··· Exercise inputs ···

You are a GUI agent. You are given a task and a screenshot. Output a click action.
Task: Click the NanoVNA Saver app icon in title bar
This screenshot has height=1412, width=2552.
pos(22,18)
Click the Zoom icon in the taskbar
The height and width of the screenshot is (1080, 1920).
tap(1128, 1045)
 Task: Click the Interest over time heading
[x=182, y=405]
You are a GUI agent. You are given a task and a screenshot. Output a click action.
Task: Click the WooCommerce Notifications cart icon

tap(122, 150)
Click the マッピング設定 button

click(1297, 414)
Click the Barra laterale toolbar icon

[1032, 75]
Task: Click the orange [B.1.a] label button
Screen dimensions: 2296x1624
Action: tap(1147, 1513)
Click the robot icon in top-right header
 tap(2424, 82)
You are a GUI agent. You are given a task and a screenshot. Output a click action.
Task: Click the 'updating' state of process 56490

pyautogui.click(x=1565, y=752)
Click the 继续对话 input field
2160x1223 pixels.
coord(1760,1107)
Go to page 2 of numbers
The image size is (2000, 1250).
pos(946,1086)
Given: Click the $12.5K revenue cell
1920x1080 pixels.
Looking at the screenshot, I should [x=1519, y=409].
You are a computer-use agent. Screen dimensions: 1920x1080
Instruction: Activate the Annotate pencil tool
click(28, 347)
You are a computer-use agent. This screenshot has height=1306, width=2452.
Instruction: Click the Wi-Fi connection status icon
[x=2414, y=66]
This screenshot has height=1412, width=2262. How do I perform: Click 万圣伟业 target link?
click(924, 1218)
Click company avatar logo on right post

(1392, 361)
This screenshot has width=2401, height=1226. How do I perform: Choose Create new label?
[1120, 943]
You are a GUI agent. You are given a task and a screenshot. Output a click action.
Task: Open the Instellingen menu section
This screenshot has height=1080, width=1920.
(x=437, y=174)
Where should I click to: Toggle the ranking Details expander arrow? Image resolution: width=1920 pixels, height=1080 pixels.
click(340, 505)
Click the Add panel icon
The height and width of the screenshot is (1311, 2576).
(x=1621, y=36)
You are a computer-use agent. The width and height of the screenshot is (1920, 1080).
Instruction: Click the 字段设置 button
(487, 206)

···

** Goal of the exercise **
From the records above, copy every line that includes the word "computer".

** Answer box **
You are a computer-use agent. Screen dimensions: 1920x1080
You are a computer-use agent. This screenshot has height=1306, width=2452.
You are a computer-use agent. The width and height of the screenshot is (1920, 1080).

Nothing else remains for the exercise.